Baca berita dengan sedikit iklan, klik di sini
Setelah tak terdengar kabarnya selama beberapa bulan, gagasan mengontrol Mahkamah Agung muncul lagi. Pengusungnya masih sama: Komisi III Dewan Perwakilan Rakyat. Komisi yang membidangi urusan hukum itu kini menyiapkan Rancangan Undang-Undang Mahkamah Agung.
Pekan lalu, Wakil Ketua Komisi Hukum Nasir Djamil mengungkapkan komisinya punya target Undang-Undang Mahkamah Agung bisa disahkan pada akhir tahun ini.
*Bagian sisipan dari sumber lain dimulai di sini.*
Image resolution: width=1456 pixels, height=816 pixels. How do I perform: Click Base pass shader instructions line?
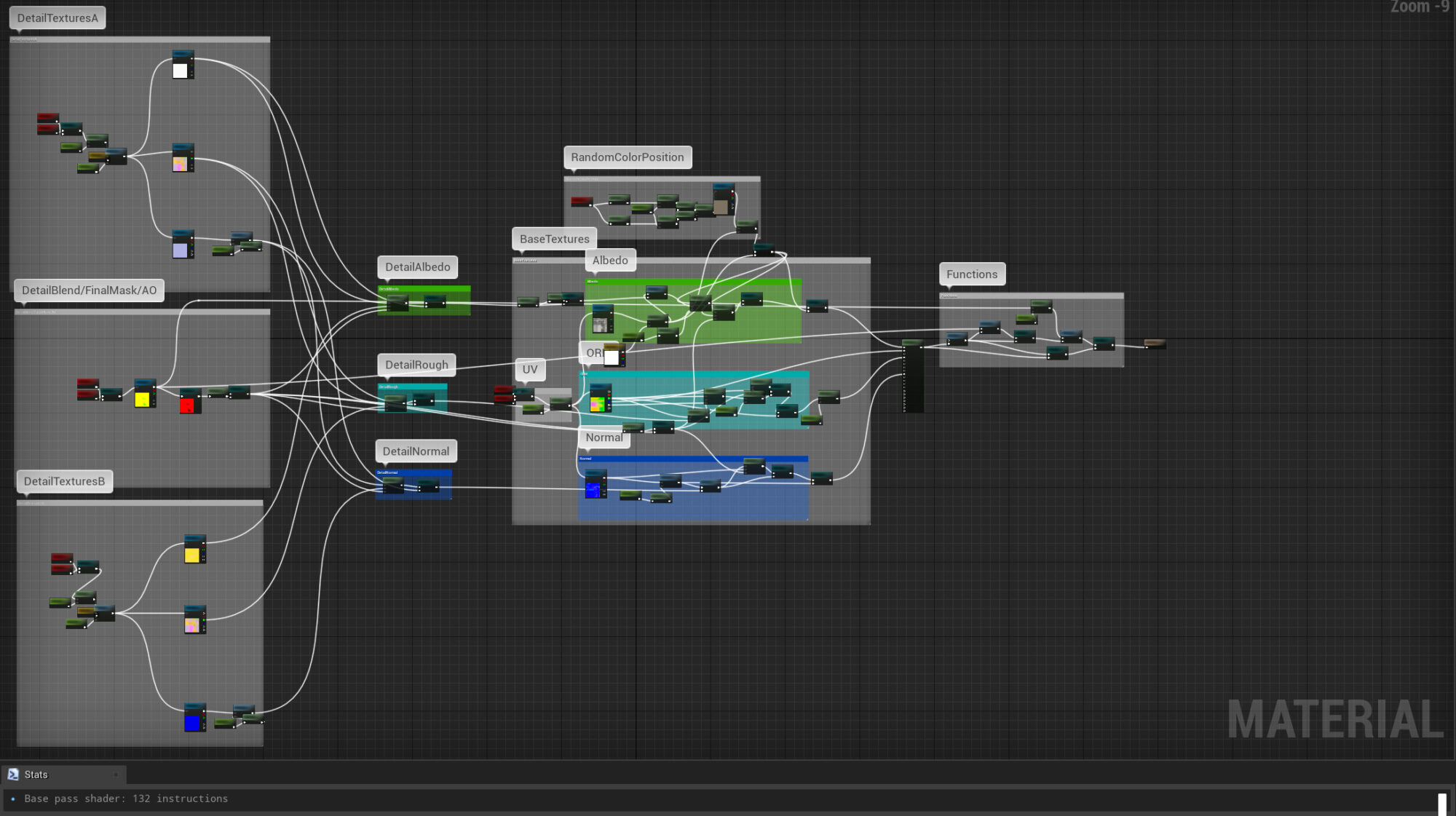point(126,799)
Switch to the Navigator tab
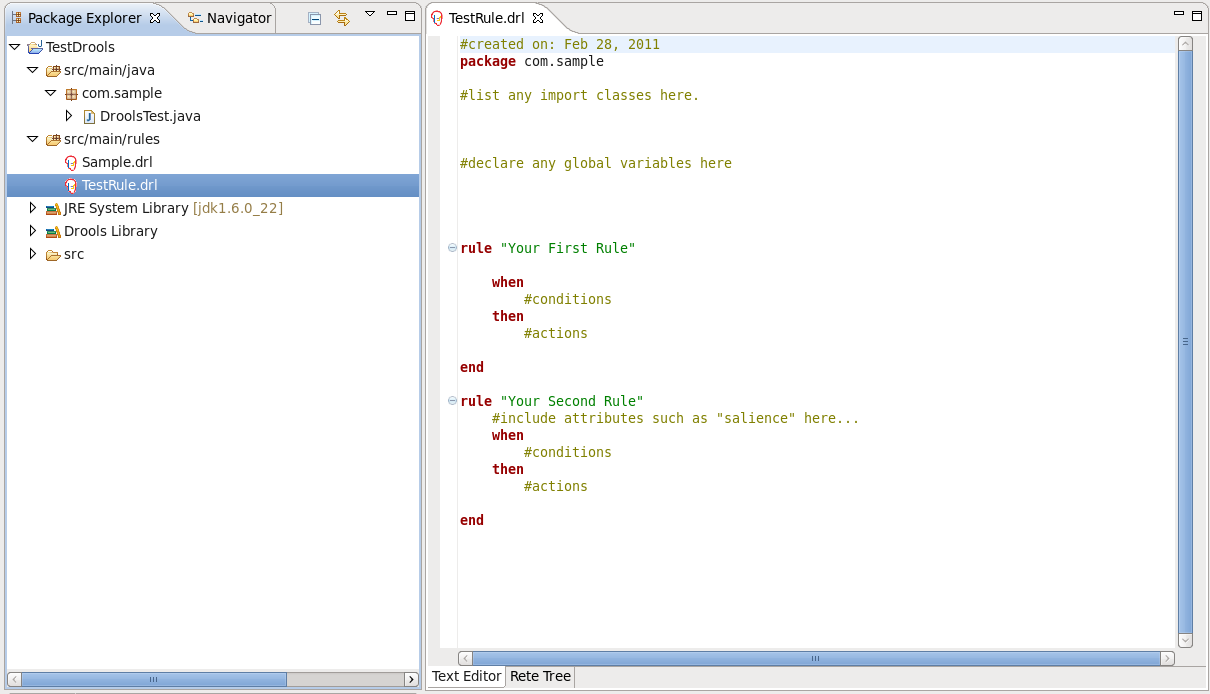 pyautogui.click(x=230, y=18)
Undang-undang itu akan menggantikan Undang-Undang Mahkamah Agung, yang sudah tiga kali direvisi.
Senada dengan para politikus lain di Komisi Hukum, Nasir menjelaskan, RUU Mahkamah Agung dirancang untuk mempercepat pembenahan lembaga kehakiman seperti yang tertuang dalam cetak biru reformasi Mahkamah Agung. "Agar lembaga yudikatif makin berwibawa," kata Nasir.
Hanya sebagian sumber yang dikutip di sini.